What needs to be done: Nothing but the lines below from the one that contains "This screenshot has width=1461, height=979." through the one that contains "The image size is (1480, 920)." should be retyped, exactly and including both ends. Do not include pictures.
********
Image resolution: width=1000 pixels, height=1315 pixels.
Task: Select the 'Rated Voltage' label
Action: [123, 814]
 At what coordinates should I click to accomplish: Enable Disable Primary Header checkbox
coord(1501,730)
********
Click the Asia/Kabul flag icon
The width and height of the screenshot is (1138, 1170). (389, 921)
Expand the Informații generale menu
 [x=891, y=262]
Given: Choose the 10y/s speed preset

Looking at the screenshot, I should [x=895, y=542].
********
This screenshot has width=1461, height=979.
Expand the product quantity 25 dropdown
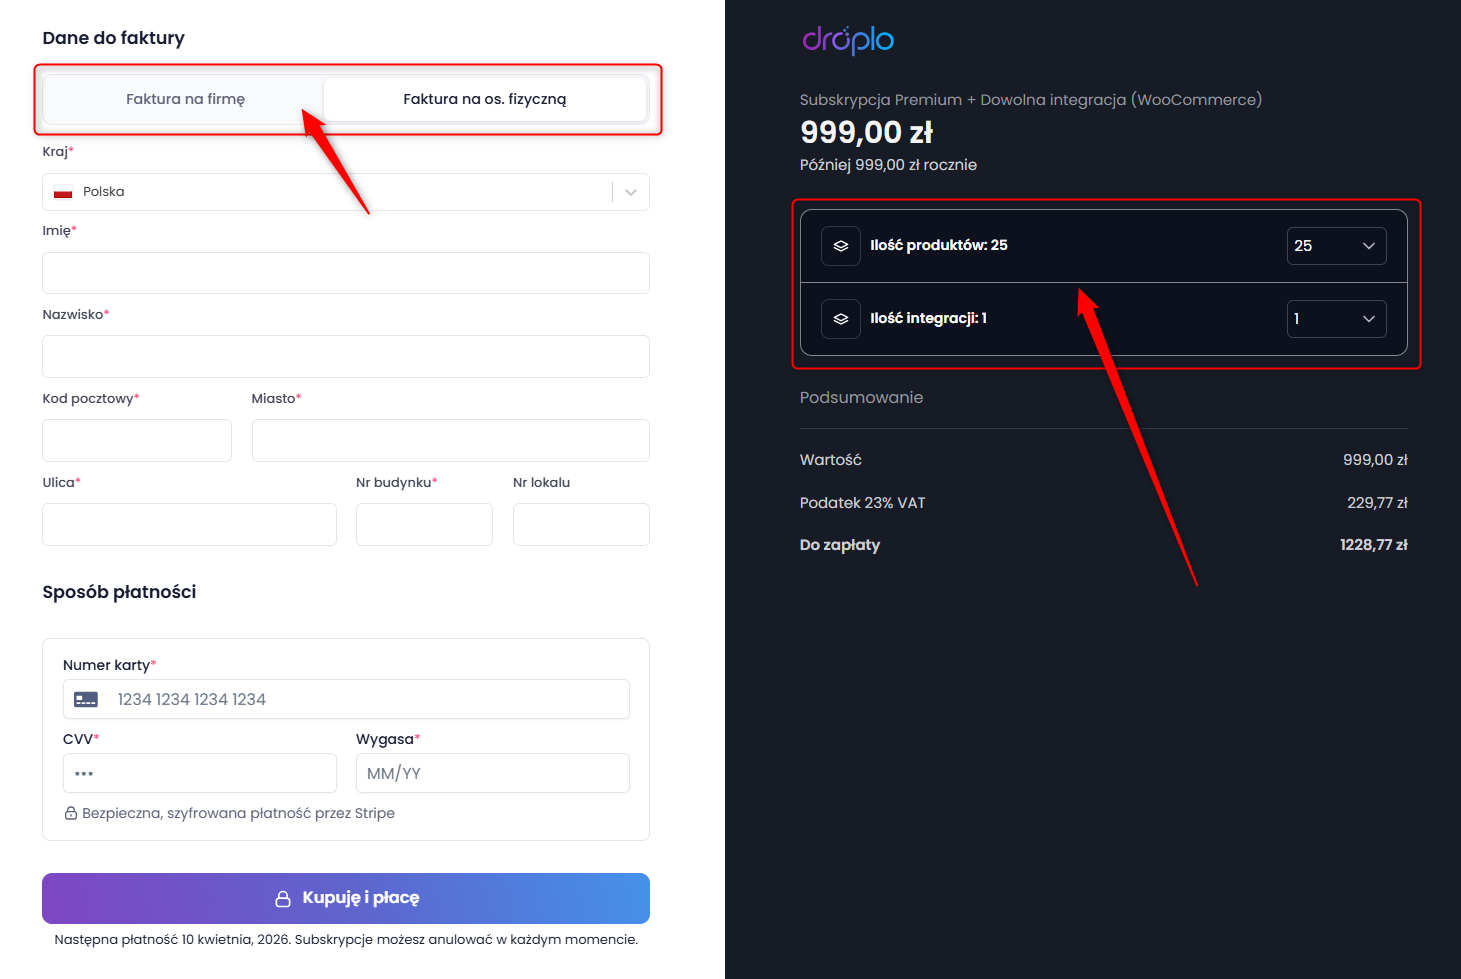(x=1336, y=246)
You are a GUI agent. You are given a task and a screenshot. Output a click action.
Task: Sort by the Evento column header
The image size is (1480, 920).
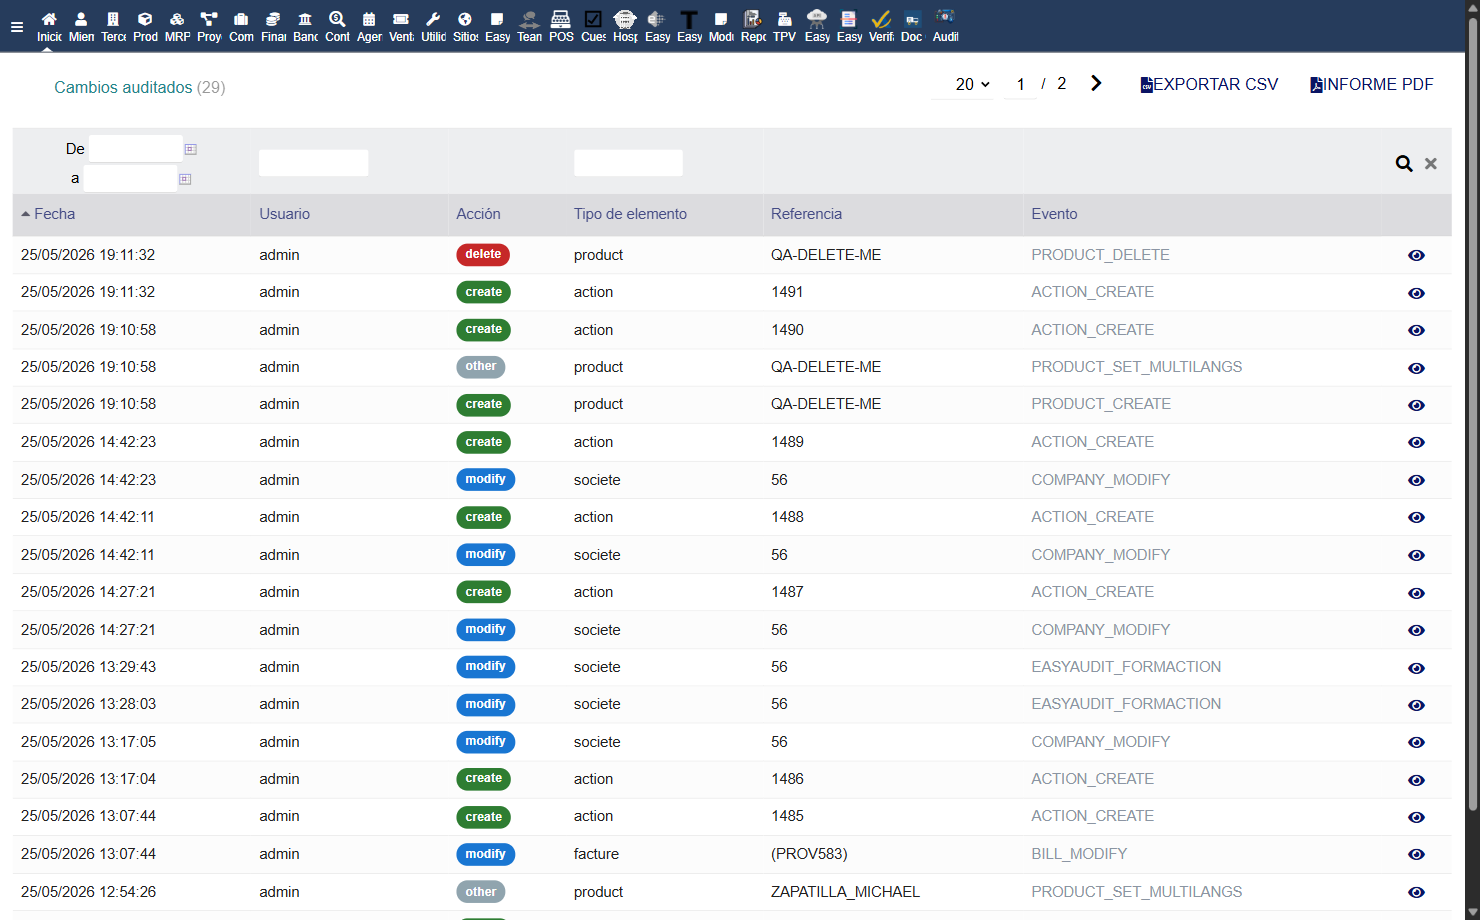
********
Expected answer:
This screenshot has width=1461, height=979.
Expand the product quantity 25 dropdown
(x=1336, y=246)
You are a GUI agent. You are given a task and a screenshot. Output a click action.
Task: Sort by the Evento column header
The image size is (1480, 920).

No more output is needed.